Nor was the civilian population exempt in any of those, perhaps with the possible exception of the English Civil War. In fact, most of the Russians killed in 1918-1921 weren’t in uniform. And I hope you don’t think that Sherman’s ‘scorched earth’ march through the South didn’t leave thousands dead in its wake.
And yes, Franco’s atrocities ‘had their counterpart on the Republican side’. To be more precise, the cruelty (and the body count) of the Republicans — and not just ‘the far-left anarchist gangs in the first months of the war’ — easily matched that of the Nationalists. If I wished to stoop to the same dishonest (or ignorant) stratagem used by Sandbrook, I could knock off not 1,000 but 10,000 words describing in stomach-turning detail the torture and murder of priests, the rape and evisceration of nuns (not always in that order), the mass murder of the ‘rich’, the almost total elimination of the traditional ruling classes, the looting and destruction of property. And then I could add towards the end a short paragraph to the effect that the Nationalists were quite nasty too. Job done — I bet you wouldn’t even notice the disclaimer.
The last I looked at his photographs, Franco didn’t have wings on his back. He wasn’t an angel, far from it. It would have been so much better if the man picking up the banner of anti-communism had been an amalgam of Mother Teresa and Winston Churchill. One suspects, however, that he wouldn’t have succeeded.
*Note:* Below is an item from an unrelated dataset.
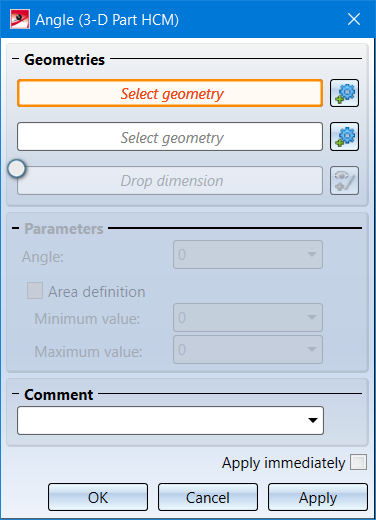Collapse the Comment section
Screen dimensions: 376x520
tap(15, 394)
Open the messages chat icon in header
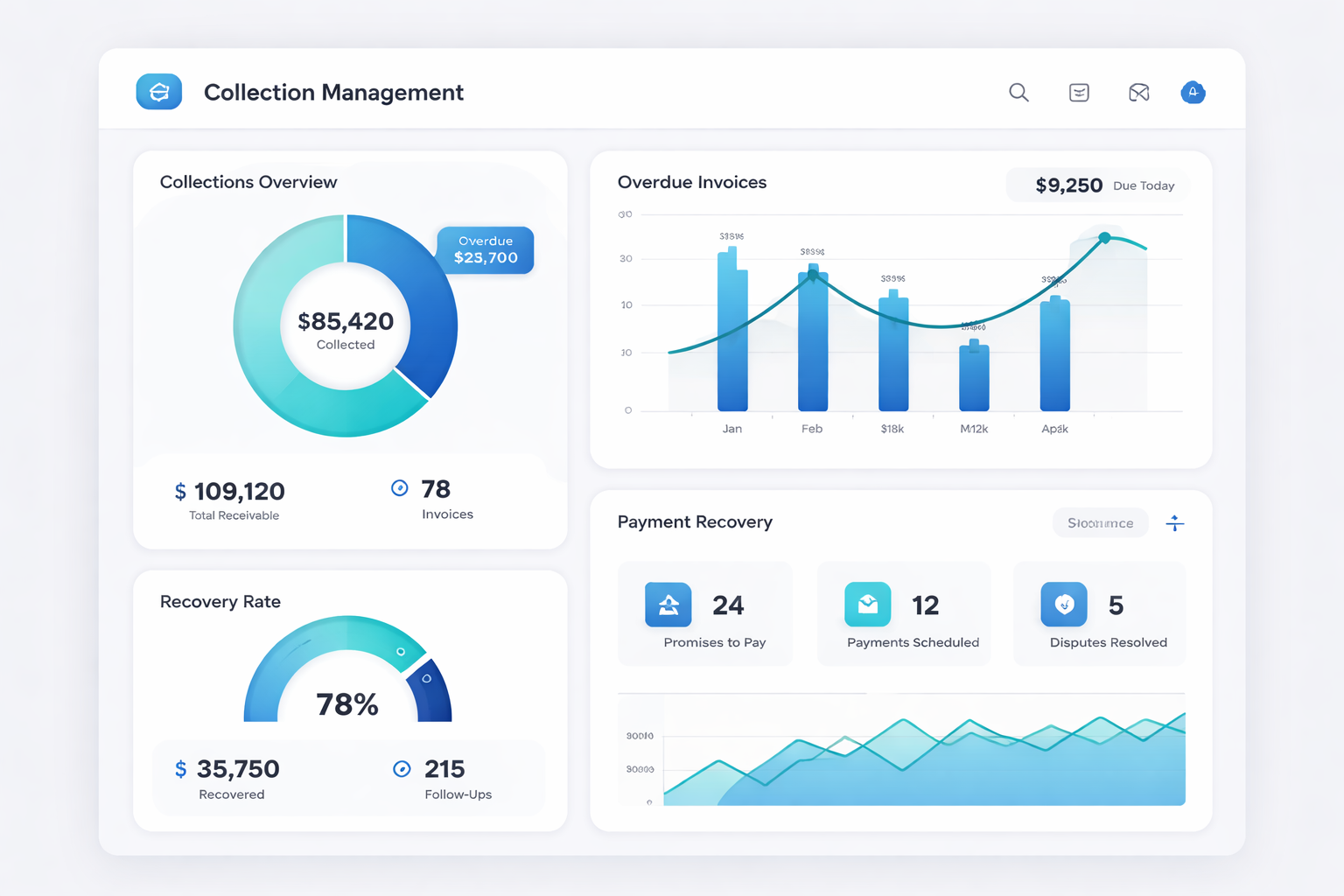This screenshot has width=1344, height=896. pyautogui.click(x=1079, y=93)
Nor was that option on offer. The choice wasn’t between St Paul and St Peter. It was between Franco and Stalin. Given that option, I’d take Franco any day and twice on Sundays: history shows that wherever the communists took over, they invariably wiped out about 10 percent of the population, to begin with. No doubt the trendy lefties like Preston and Sandbrook would still prefer Stalin — even though the review (one hopes not the book) doesn’t mention that name once.
How it’s possible to write even 100, never mind 1,000, words about the Spanish Civil War without mentioning that the Republican side was financed, armed, trained and in many instances led by the Soviets is beyond me. Soviet pilots were flying their Soviet I-16 fighter planes over Madrid (one of them managed to execute an emergency landing on Castellana, Madrid’s major thoroughfare); Soviet tank crews were driving the BTs into battle; the Soviet NKVD was butchering other leftist groups, including the POUM anarchists; Soviet ‘advisers’ (each with a Spanish code name) were leading divisions and armies; the International Brigades, the best troops on either side, were the army of the Komintern, Stalin’s mercenaries.
Had Franco not stepped in, Spain today would be like Rumania, and many Spaniards realise this. Franco’s tomb in the Valley of the Dead remains a national shrine, and thousands of Spaniards come every day to pay their respects. Are they all lovers of tyranny? Some no doubt are. But a majority have a firmer grasp of history than Sandbrook — or even Preston, who proves that an ideology, especially a wrong one, can never allow a compendium of facts to become valid history.
The type of absolutist quasi-thinking evinced by our glorious duo has become typical in the West. It often lies at the foundation of foreign policy. In the assumption that any regime not closely resembling American-syle democracy is as rotten as any other, our states unseat one tyrant after another — only to discover that every subsequent tyrant is worse: for example, the Shah Pahlevi, Mubarak, Batista and even Saddam were better than their alternatives. So was Francisco Franco.